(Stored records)

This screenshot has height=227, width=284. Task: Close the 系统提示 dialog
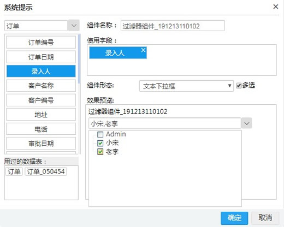[x=276, y=7]
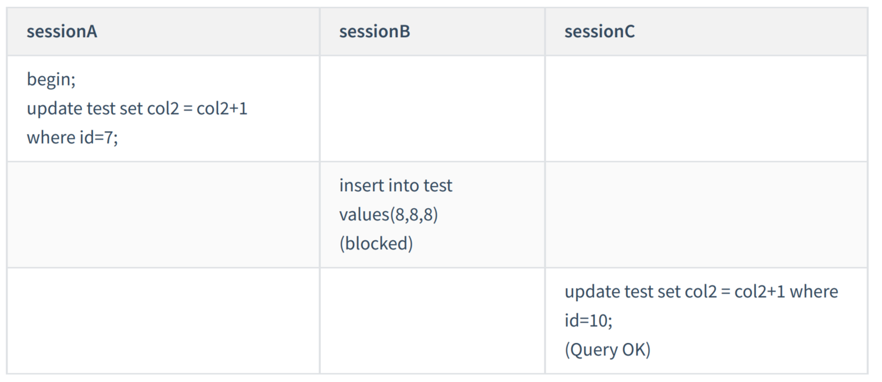Click the 'insert into test' line

coord(395,185)
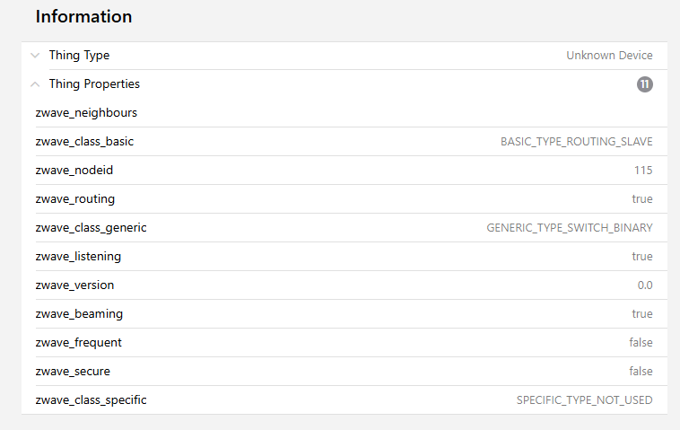Select the zwave_nodeid property label

tap(74, 171)
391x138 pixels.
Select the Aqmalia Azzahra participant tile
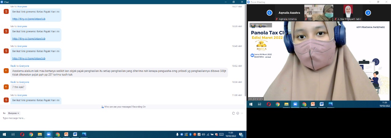coord(289,13)
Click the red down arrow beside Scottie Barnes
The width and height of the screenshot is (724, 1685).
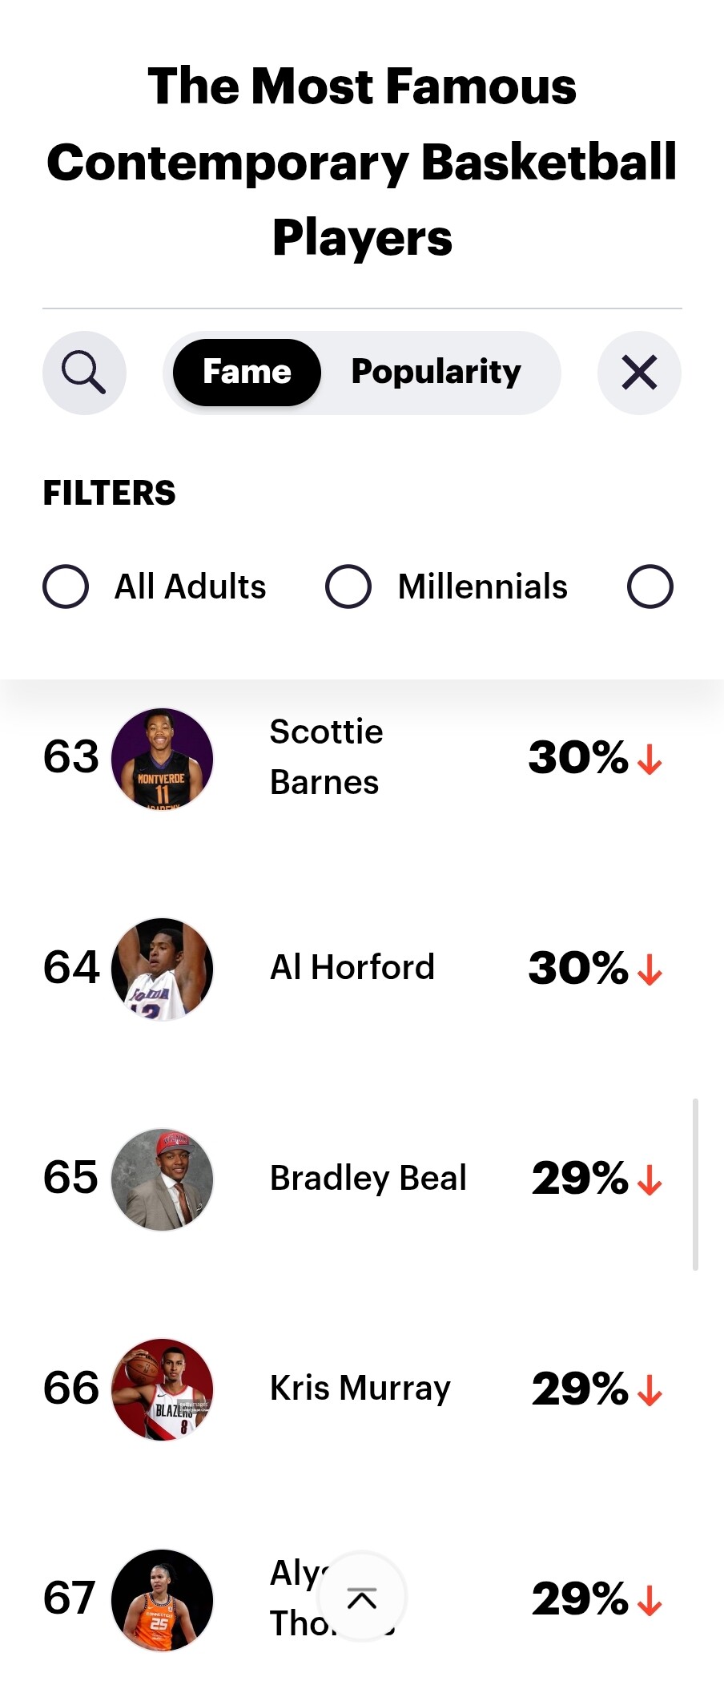point(650,759)
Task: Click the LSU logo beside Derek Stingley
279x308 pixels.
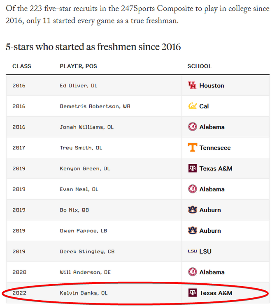Action: 192,251
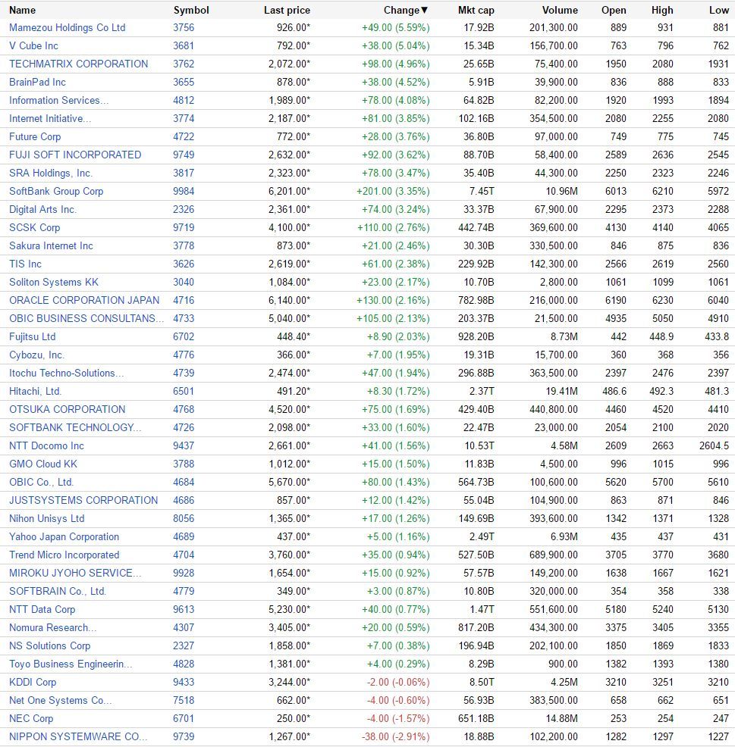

(WHAT TO WORK ON): Reproduce all of the entries exactly as they appear, though any picture they include must be omitted.

(RESPONSE TO THE TASK):
This screenshot has height=227, width=284. Task: Close the 系统提示 dialog
[x=276, y=7]
Click the 'insert into test' line

coord(395,185)
Select the zwave_nodeid property label

tap(74, 171)
391x138 pixels.
Select the Aqmalia Azzahra participant tile
coord(289,13)
Click the red down arrow beside Scottie Barnes
The width and height of the screenshot is (724, 1685).
point(650,759)
Task: Click the LSU logo beside Derek Stingley
279x308 pixels.
Action: 192,251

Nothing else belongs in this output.